Former Chicago School Board Chief Gery Chico worked the streets of the Beverly neighborhood today. His presence seemed to have an impact on Bill Wolfson, a trader in the Loop. Chico wrapped up his introduction to Wolfson with a request: “We’d love to have your vote on February 22."
“Well, you’re the 1st one to reach out to me, so you’ve got a leg up on everyone else,” Wolfson replied.
As Chico knocked on doors one at a time, other candidates seemed closer to locking up larger blocks of support.
A campaign staffer for former White House Chief of Staff Rahm Emanuel tells NBC Chicago, the campaign has picked up the race’s first major labor endorsement.

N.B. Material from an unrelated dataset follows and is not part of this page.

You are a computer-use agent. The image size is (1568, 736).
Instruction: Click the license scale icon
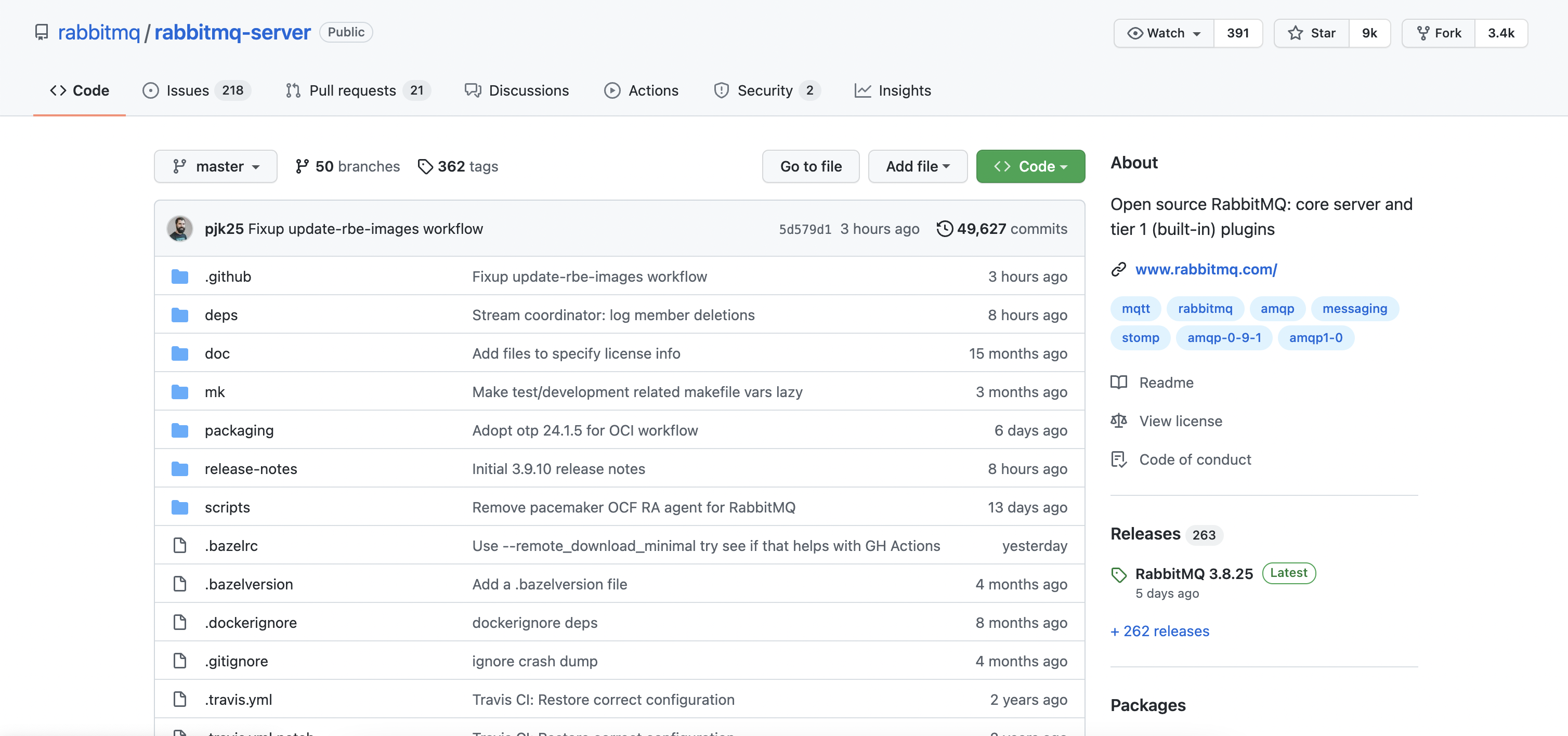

It’s the United Association of Journeymen and Apprentices of the Plumbing and Pipe Fitting Industry of the United States and Canada, which will make the endorsement based on the recommendation of the associations’ Chicago based locals: Pipefitters Local 597, Plumbers Local 130 and Sprinkler Fitters Local 281. All told the locals represent 17,000 Chicago area members and their families.
Meantime, it’s looking more likely that another political veteran will get into this race: West Side Congressman Danny Davis. A spokeswoman for the Chicago Coalition for Mayor, an influential group of about 200 African American business leaders and clergy members, tells NBC Chicago it’s decided to endorse Davis as its consensus candidate.
The Coalition originally lent its support to Moseley Braun and Cook County Board of Review Commissioner Larry Rodgers. But fractures within the Coalition, prompted the group to re-open its selection process. And after another round of vetting, the Coalition went with Davis.
Although the campaigns seem to be wasting no time after Tuesday’s election to crank up their intensity, voters sound ready for what’s ahead, as long as it doesn’t turn nasty like some of the mid-term races. “Are we really going to have a platform of, the other guy sucks. Vote for me. It’s just tiring. Give me an agenda. Give me a platform,” Wolfsan said.
His next door neighbor, Daniel Bell, a cement truck driver, seemed equally interested. “It can be overlooked by other races, but this is truly one of the most important races, being me, myself, a citizen of Chicago all my life.”
“I think this election is unique. Mayor of a city where it’s a very direct relationship with its citizens, whether it’s safe streets, schools, garbage pickup, the lights working., a general quality of life, which touches them in so many ways …so it doesn’t surprise me that people would be engaged even after the bruising elections that we just saw take place,” Chico said.